====== INFORMATIONS FOURNIES

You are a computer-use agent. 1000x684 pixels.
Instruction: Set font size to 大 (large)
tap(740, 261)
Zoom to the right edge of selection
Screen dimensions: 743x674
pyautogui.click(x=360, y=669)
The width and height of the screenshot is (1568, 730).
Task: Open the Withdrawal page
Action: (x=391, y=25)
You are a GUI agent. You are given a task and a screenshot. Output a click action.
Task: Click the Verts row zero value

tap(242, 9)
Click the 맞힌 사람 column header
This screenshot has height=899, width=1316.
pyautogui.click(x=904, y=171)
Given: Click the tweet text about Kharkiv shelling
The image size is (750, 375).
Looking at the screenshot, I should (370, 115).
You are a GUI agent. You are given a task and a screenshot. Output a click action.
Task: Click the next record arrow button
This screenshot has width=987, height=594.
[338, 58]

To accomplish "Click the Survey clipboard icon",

============

[TRAVAIL À RÉALISER]
Remplacez "font size" par "text size" dans les lignes allant du début du matériel jusqu'à la ligne contenant "tap(242, 9)", celle-ci comprise. Redonnez ensuite ces lignes sans aucune autre modification.

[RÉSULTAT FINAL]
You are a computer-use agent. 1000x684 pixels.
Instruction: Set text size to 大 (large)
tap(740, 261)
Zoom to the right edge of selection
Screen dimensions: 743x674
pyautogui.click(x=360, y=669)
The width and height of the screenshot is (1568, 730).
Task: Open the Withdrawal page
Action: (x=391, y=25)
You are a GUI agent. You are given a task and a screenshot. Output a click action.
Task: Click the Verts row zero value

tap(242, 9)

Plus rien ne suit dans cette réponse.